What the task asks: Render every entry exactly as it appears.

Records for the task:

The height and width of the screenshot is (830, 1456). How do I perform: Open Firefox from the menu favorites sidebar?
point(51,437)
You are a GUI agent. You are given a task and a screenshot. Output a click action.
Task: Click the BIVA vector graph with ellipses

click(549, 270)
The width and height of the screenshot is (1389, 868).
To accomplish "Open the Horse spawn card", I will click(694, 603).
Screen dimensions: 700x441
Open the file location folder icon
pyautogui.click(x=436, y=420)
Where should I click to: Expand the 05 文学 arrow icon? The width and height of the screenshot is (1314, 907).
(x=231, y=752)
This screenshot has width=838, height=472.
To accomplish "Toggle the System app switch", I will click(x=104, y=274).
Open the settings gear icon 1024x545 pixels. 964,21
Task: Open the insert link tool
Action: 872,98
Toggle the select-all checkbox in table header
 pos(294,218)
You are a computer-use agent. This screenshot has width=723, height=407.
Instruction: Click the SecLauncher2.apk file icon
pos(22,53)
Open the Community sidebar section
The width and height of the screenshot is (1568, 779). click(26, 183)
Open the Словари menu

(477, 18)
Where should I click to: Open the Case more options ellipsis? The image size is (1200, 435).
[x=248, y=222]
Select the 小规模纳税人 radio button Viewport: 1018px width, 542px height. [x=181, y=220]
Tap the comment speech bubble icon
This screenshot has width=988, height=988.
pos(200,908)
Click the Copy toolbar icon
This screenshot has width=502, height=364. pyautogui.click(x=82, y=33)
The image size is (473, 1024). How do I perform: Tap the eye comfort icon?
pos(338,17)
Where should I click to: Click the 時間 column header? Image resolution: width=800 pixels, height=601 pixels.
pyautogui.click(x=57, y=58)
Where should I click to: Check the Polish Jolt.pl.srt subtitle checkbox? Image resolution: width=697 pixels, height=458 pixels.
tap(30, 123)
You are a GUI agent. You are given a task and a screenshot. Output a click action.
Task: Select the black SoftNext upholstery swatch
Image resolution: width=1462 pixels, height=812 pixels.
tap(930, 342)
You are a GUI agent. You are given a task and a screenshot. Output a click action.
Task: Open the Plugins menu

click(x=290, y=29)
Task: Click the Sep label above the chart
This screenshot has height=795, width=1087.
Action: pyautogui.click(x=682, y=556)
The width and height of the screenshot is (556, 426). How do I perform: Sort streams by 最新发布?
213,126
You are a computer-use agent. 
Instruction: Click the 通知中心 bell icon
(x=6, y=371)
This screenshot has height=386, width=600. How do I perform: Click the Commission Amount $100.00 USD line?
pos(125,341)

Task output:
The height and width of the screenshot is (830, 1456). How do I perform: Open Firefox from the menu favorites sidebar?
point(51,437)
You are a GUI agent. You are given a task and a screenshot. Output a click action.
Task: Click the BIVA vector graph with ellipses

click(549, 270)
The width and height of the screenshot is (1389, 868).
To accomplish "Open the Horse spawn card", I will click(694, 603).
Screen dimensions: 700x441
Open the file location folder icon
pyautogui.click(x=436, y=420)
Where should I click to: Expand the 05 文学 arrow icon? The width and height of the screenshot is (1314, 907).
(x=231, y=752)
This screenshot has width=838, height=472.
To accomplish "Toggle the System app switch", I will click(x=104, y=274).
Open the settings gear icon 1024x545 pixels. 964,21
Task: Open the insert link tool
Action: 872,98
Toggle the select-all checkbox in table header
 pos(294,218)
You are a computer-use agent. This screenshot has width=723, height=407.
Instruction: Click the SecLauncher2.apk file icon
pos(22,53)
Open the Community sidebar section
The width and height of the screenshot is (1568, 779). click(26, 183)
Open the Словари menu

(477, 18)
Where should I click to: Open the Case more options ellipsis? The image size is (1200, 435).
[x=248, y=222]
Select the 小规模纳税人 radio button Viewport: 1018px width, 542px height. [x=181, y=220]
Tap the comment speech bubble icon
This screenshot has width=988, height=988.
pos(200,908)
Click the Copy toolbar icon
This screenshot has width=502, height=364. pyautogui.click(x=82, y=33)
The image size is (473, 1024). How do I perform: Tap the eye comfort icon?
pos(338,17)
Where should I click to: Click the 時間 column header? Image resolution: width=800 pixels, height=601 pixels.
pyautogui.click(x=57, y=58)
Where should I click to: Check the Polish Jolt.pl.srt subtitle checkbox? Image resolution: width=697 pixels, height=458 pixels.
tap(30, 123)
You are a GUI agent. You are given a task and a screenshot. Output a click action.
Task: Select the black SoftNext upholstery swatch
Image resolution: width=1462 pixels, height=812 pixels.
tap(930, 342)
You are a GUI agent. You are given a task and a screenshot. Output a click action.
Task: Open the Plugins menu

click(x=290, y=29)
Task: Click the Sep label above the chart
This screenshot has height=795, width=1087.
Action: pyautogui.click(x=682, y=556)
The width and height of the screenshot is (556, 426). How do I perform: Sort streams by 最新发布?
213,126
You are a computer-use agent. 
Instruction: Click the 通知中心 bell icon
(x=6, y=371)
This screenshot has height=386, width=600. How do I perform: Click the Commission Amount $100.00 USD line?
pos(125,341)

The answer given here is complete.